*ACTIVITY:* Pick up the lucid-lint installation guide below after its final sentence and continue it.

:: SUPPLIED PASSAGE ::

Installation — how to install it.
Quick start — a five-minute walkthrough.
Profiles — pick the one that fits.
Rules reference — all twenty-five rules explained.
Accessibility — the WCAG AAA bar and how the site itself dogfoods the project.

Reading preferences

The whole site is built as a reading companion. Pick the font that reads best for you — it will stick across pages.

Atkinson Hyperlegible Next

A dense paragraph can ask a lot of a stretched mind. Every comma, every clause, every bracketed aside adds a little cost. Good prose keeps that cost low.

Line spacing and text size are on the way as sliders. Until then, pick a font and your browser's zoom is honoured.

License

Dual-licensed under MIT or Apache-2.0, at your option.

Installation

lucid-lint ships through four routes. Pick the one that matches your environment.

One-line installer (Linux, macOS, WSL)

curl --proto '=https' --tlsv1.2 -LsSf https://github.com/bastien-gallay/lucid-lint/releases/latest/download/lucid-lint-installer.sh | sh

The script is generated by cargo-dist for every tagged release. It detects your platform, downloads the matching prebuilt binary from the GitHub release, and places it on $PATH (default: $CARGO_HOME/bin if set, else ~/.cargo/bin).

Audit before running

curl … | sh is fast but opaque. To read the script before executing it:

curl --proto '=https' --tlsv1.2 -LsSf https://github.com/bastien-gallay/lucid-lint/releases/latest/download/lucid-lint-installer.sh -o install.sh
less install.sh
sh install.sh

The script is short — under 200 lines of POSIX shell — so a quick read is realistic. It pins the release version it was generated for, verifies the downloaded archive’s expected size, and exits non-zero on any mismatch.

Pin a specific version

latest resolves to the most recent release. To pin a known-good version:

curl --proto '=https' --tlsv1.2 -LsSf https://github.com/bastien-gallay/lucid-lint/releases/download/v0.2.2/lucid-lint-installer.sh | sh

One-line installer (Windows PowerShell)

powershell -ExecutionPolicy Bypass -c "irm https://github.com/bastien-gallay/lucid-lint/releases/latest/download/lucid-lint-installer.ps1 | iex"

Same cargo-dist machinery, PowerShell flavour. Drops the binary into %CARGO_HOME%\bin when CARGO_HOME is set, else %USERPROFILE%\.cargo\bin.

To audit before running, save the script and inspect it:

irm https://github.com/bastien-gallay/lucid-lint/releases/latest/download/lucid-lint-installer.ps1 -OutFile install.ps1
notepad install.ps1
.\install.ps1

Via Cargo

cargo install lucid-lint

This compiles from source via crates.io and places the binary in your Cargo bin directory (default ~/.cargo/bin/). Slower than the prebuilt installer but useful when the prebuilt targets don’t match your platform.

:::
:: ENTRIES SUPPLIED ::

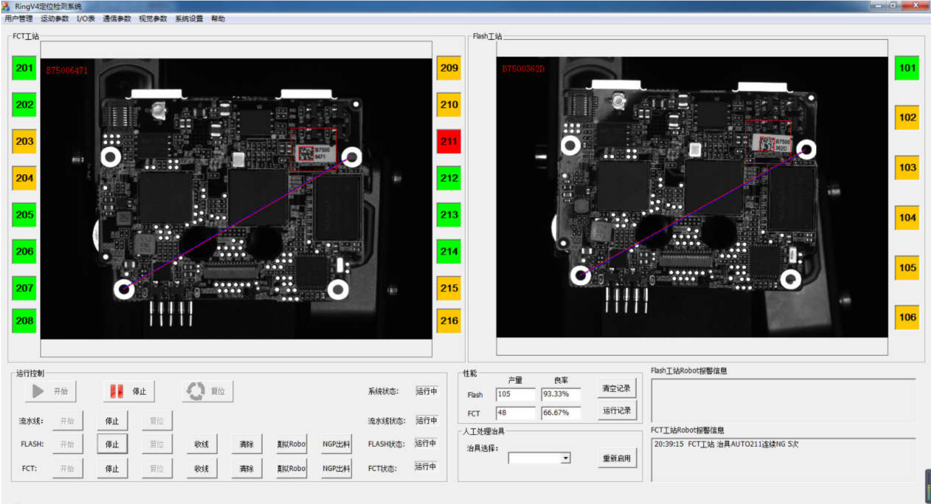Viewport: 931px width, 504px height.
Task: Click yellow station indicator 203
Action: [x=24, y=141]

:::
:: ENTRIES SUPPLIED ::

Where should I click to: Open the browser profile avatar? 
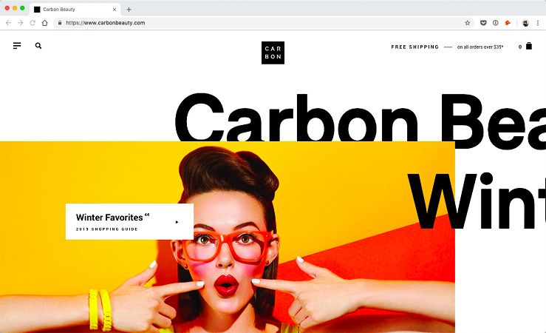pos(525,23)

:::
:: ENTRIES SUPPLIED ::

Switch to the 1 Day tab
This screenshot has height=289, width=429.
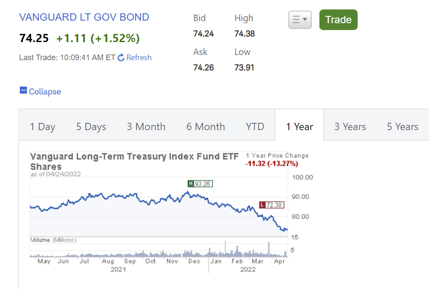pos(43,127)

:::

*ANSWER TO THIS EXERCISE:*
From source

git clone https://github.com/bastien-gallay/lucid-lint
cd lucid-lint
cargo install --path .

Pre-built binaries

Each release ships pre-built binaries for:

Linux (x86_64-unknown-linux-gnu, x86_64-unknown-linux-musl)
macOS (aarch64-apple-darwin, x86_64-apple-darwin)
Windows (x86_64-pc-windows-msvc)

The shell and PowerShell installers above pick the right archive automatically. To install manually, download from the GitHub releases page and put the extracted binary on $PATH.

Verify the installation

lucid-lint --version

System requirements

Rust 1.75 or newer (only needed if building from source or via cargo install).
No runtime dependencies.

Quick start

This page walks through linting your first document.

Lint a single file

lucid-lint check README.md

Output:

warning <path>/README.md:14:1 Sentence is 27 words long (maximum 22). Consider splitting it into shorter sentences. [structure.sentence-too-long]

summary: 1 warnings.
→ run 'lucid-lint explain <rule-id>' — seen here: structure.sentence-too-long
────────────────────────────────────────────────────────────
score: 88/100
       structure    ██▏░░  8/20
       rhythm       █████  20/20
       lexicon      █████  20/20
       syntax       █████  20/20
       readability  █████  20/20

The trailing block is the scoring summary — a global X / 100 score followed by the full per-category breakdown.

Lint several files

lucid-lint check docs/*.md CHANGELOG.md

Lint a directory

lucid-lint check docs/

All files with .md, .markdown, or .txt extensions will be processed.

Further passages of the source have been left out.